Goodbye – Findx is shutting down
It is over – before it really started. Findx is shutting down.
The last few years with Findx have been incredible, educational, challenging, fun and frustrating, sometimes even all at once.
Findx was a dream about building a private and independent search engine – a true alternative to Google designed with respect for people’s privacy at its core.
It wasn’t just a search engine – we were committed to protecting people’s online privacy and we built a private search engine, a desktop browser, browser extensions and mobile apps for enhanced private browsing – all with full transparency, mostly based on open source projects.
Maybe we were a little ahead of our time with our strong focus on privacy, and it turned out to be a lot harder than we imagined to make people realize that privacy is important - but we were right! The focus on privacy has now been named as consumers’ most important topic by Gartner.
We’ve learned that people say one thing about privacy, and do something else when it comes to privacy vs. convenience. Another thing that surprised us a bit was the resistance shown by tin-foil-hat privacy activists… could any tool ever be good enough for them?
We want to take this opportunity to thank you – all of you! The people who used our services and the supporters who actively participated, the developers involved, the few people who actually got it, everyone who listened, cheered, gave critiques and also those of you who shook your heads.
I, as the founder of the company, want to thank the team for their efforts the last 3 years. Thank you to the backend developers Ivan Skytte Jørgensen and Ai Lin Chia who worked tirelessly to improve search results and make the backend fast and stable.
Thank you to our outreach guy, Brian Schildt Laursen, whose enthusiasm about the project was amazing and showed at the meetups and conferences where he preached privacy to all that would listen to him.
Thank you to our freelancers who are too many to mention, but you know who you are! None mentioned, none forgotten.
We learned a lot about crawling, indexing and scaling along the way – thanks to Greg Lindahl (formerly Blekko) for sparring with us and giving us advice. We wish you lots of luck with your endeavours and hope they will see more success than our attempt.
Our front-end was cutting edge (maybe a bit too cutting edge) – thanks to Denis Izmaylov and his team for pushing it. Together we learned a lot that can be used in future projects.
Apps and browsers were made possible thanks to Mozilla, Raymond Hill (uBlock Origin) and all the open source developers involved in those projects.
A word of warning
The search engine was based on the Gigablast open-source search engine by Matt Wells.

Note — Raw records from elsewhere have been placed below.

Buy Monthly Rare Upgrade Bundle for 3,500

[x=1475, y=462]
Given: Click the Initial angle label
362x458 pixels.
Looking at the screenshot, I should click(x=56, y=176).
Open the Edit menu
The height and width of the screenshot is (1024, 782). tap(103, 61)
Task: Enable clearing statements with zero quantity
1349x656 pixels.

Normally I endorse the “If you don’t have something nice to say, don’t say anything at all” saying, but… That was one of the biggest mistakes we made. Looking back, that codebase was outdated and we ended up putting way too much time and money into bug-fixing and optimizing it instead of adding new features. It was not as flexible or feature rich as it needed to be, to be the foundation of a modern search engine. We came close on a number of occasions to making a deal with Matt to develop it further, but every time he ended up disappearing. We will leave our version available for the foreseeable future, but our recommendation is clear – DO NOT USE IT – not ours, and especially not the original. Start somewhere else if you want to build a new search engine. Do not base your project on a one-man project, no matter how confidently it is “sold” to you.
The long read
Here is an explanation of some of the successes and the challenges that we faced as we crafted our apps and search engine.
Privacy is important, and people are starting to get it
Findx was ahead of its time, and apart from the technical development, one of the greatest challenges was to gain traction and interest around our strong focus on data privacy. People tend to be annoyed by intrusive ads, and you can solve it by visually removing them with an adblocker – but when it comes to changing a core service, like people’s standard search engine, it is very hard to break away from the monopoly and convenience of Google Search – and the tolerance for alternative search results is very low.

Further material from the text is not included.